Excerpted passage
Understanding coverage: what does universal social protection really mean?

By Ugo Gentilini, Senior Economist, Margaret Grosh, Senior Advisor, and Michal Rutkowski, Senior Director, Social Protection and Jobs Global Practice, The World Bank


Check out the upcoming international conference Together to achieve Universal Social Protection by 2030 for more on this topic


wiego_accra_informalecon-e1548680858900.jpgThe notion that social protection is “universal” rests on two elements, namely that “everyone” is “covered.”

In many cases, the debate revolves around the “everyone” aspect – that is, the rationale and modalities to cover all members of society and not just some. Yet, this assumes clarity on the meaning of “coverage.” This is a big assumption.

In health insurance, for example, the goal is to provide coverage to all, so that in the event people fall sick, they get health services. For contributory pensions, unemployment or disability insurance programmes, coverage is used in an analogous way.

In most periods, people covered by such insurances will benefit from a guarantee or a promise of help when needed, but not necessarily from a payout. In pensions, people are covered for many years before they receive a payment; and many may never be unemployed and hence receive a payout for such a shock.

For social assistance, instead, coverage is often interpreted as receiving an actual transfer. This is quite a difference and a critical issue to clarify.

Such a difference in definition has implications for universal social protection in three ways.

First, if a country has a guaranteed minimum income (GMI) programme, which provides cash when incomes fall below a threshold, the social insurance interpretation would be that – like in the case of unemployment – everyone is covered independently of the event occurring (i.e., income falling). Thus, coverage would be many times greater than the actual benefit roster. A GMI is universal in insurance terms, but it is targeted from a social assistance standpoint.

Second, part of the social assistance community refers to programmes for the elderly or children as universal. But what is really meant is that eligibility for such programmes entail no requirement other than age. Hence, a “universal social pension”, for example, is again universal from an insurance perspective, but it is targeted from a social assistance viewpoint.

Directions for this task
Write out the article on social protection coverage from "For social assistance, instead, coverage" up to and including "in three ways.", word for word. The records that follow have a separate origin and are not drawn from the article on social protection coverage.

Data for review
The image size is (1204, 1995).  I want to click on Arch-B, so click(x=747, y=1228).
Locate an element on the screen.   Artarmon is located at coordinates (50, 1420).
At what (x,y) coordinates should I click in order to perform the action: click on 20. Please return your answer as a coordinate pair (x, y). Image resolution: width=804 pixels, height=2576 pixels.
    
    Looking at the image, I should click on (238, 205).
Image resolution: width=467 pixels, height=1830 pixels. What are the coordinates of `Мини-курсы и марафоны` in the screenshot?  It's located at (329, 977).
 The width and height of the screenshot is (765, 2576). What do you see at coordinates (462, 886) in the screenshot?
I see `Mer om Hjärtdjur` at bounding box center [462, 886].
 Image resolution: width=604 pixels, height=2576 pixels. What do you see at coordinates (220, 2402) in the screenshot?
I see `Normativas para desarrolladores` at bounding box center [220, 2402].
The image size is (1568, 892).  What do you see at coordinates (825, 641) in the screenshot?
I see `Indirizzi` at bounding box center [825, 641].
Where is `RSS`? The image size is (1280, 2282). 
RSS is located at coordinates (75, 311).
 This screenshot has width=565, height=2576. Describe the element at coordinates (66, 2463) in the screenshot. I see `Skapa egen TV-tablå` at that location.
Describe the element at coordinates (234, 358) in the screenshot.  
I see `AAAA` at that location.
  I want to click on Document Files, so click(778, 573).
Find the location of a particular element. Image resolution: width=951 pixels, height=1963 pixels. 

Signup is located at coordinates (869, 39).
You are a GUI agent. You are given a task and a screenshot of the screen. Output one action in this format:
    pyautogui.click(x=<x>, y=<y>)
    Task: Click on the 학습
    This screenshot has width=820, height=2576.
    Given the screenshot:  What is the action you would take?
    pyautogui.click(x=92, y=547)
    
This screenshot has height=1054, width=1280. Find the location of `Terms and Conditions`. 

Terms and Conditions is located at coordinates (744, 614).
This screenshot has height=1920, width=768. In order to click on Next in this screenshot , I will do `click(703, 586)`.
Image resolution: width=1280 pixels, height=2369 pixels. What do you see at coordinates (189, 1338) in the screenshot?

Solution to this problem
For social assistance, instead, coverage is often interpreted as receiving an actual transfer. This is quite a difference and a critical issue to clarify.

Such a difference in definition has implications for universal social protection in three ways.